> _THE PROBLEM_
Only the lines from the one containing "Image resolution: width=1080" through the end of the entries are wanted, retyped exactly and without pictures.

DATA EXTRACTS Block Start

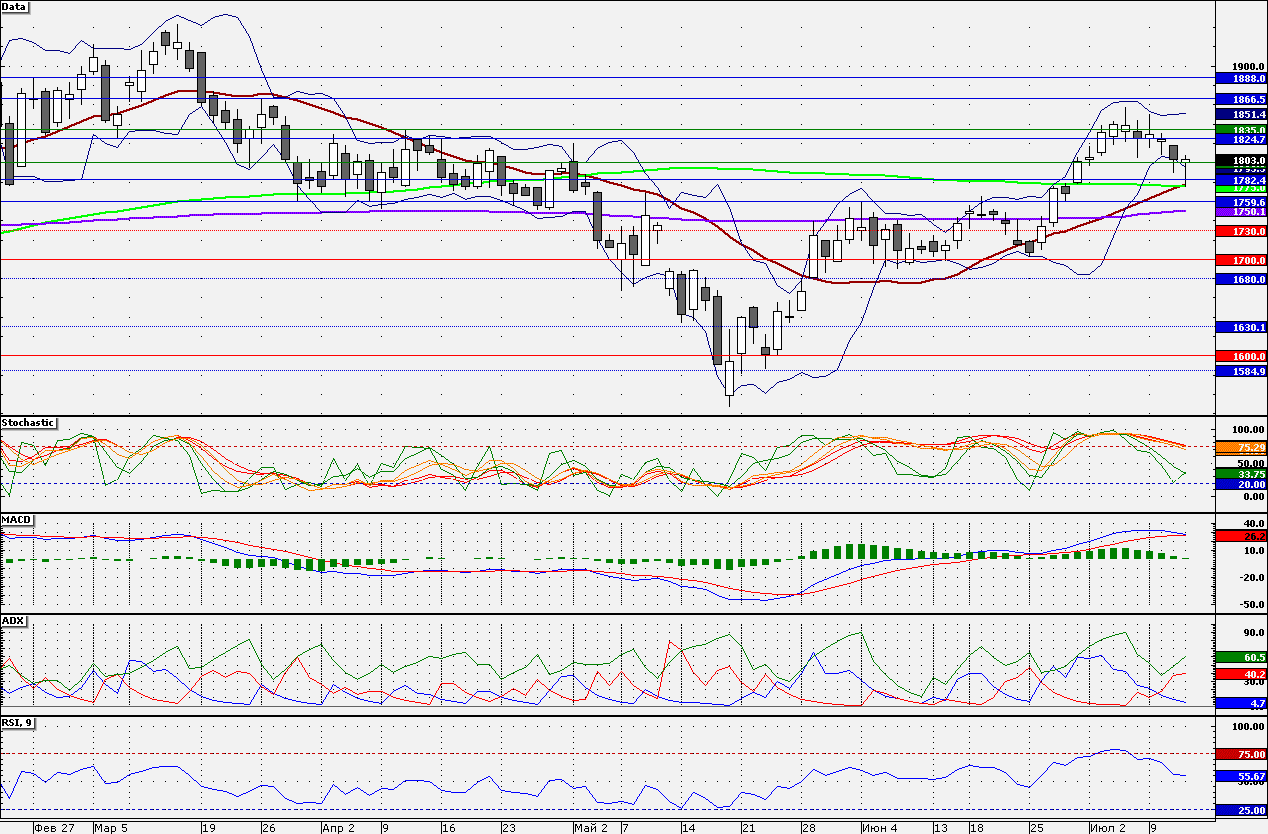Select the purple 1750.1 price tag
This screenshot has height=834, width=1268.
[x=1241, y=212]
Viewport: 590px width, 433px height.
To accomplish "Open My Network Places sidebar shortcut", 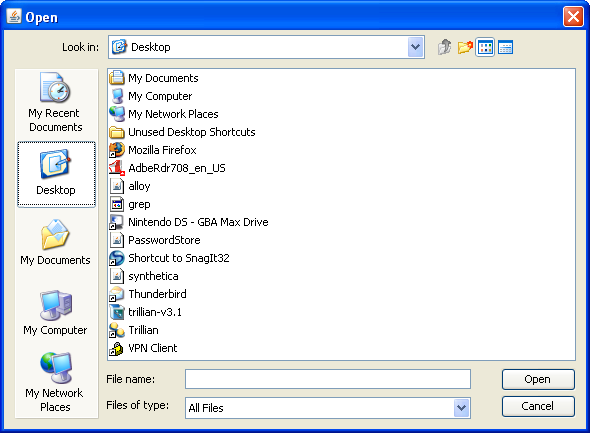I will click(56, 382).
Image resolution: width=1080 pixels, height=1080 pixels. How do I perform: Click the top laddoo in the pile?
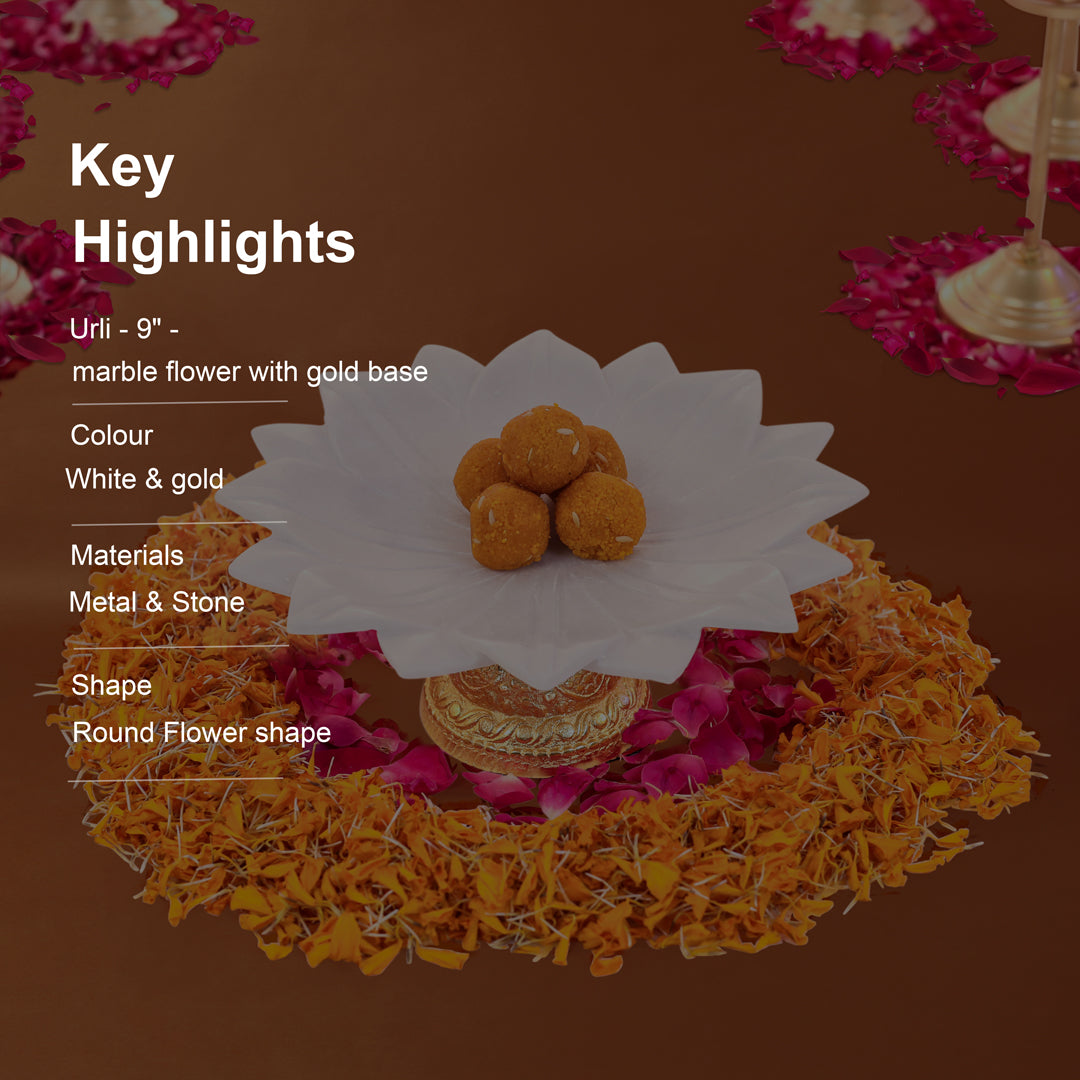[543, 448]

DATA EXTRACTS Block End

> _ANSWER FOR THE TASK_
Image resolution: width=1080 pixels, height=1080 pixels. How do I perform: Click the top laddoo in the pile?
[543, 448]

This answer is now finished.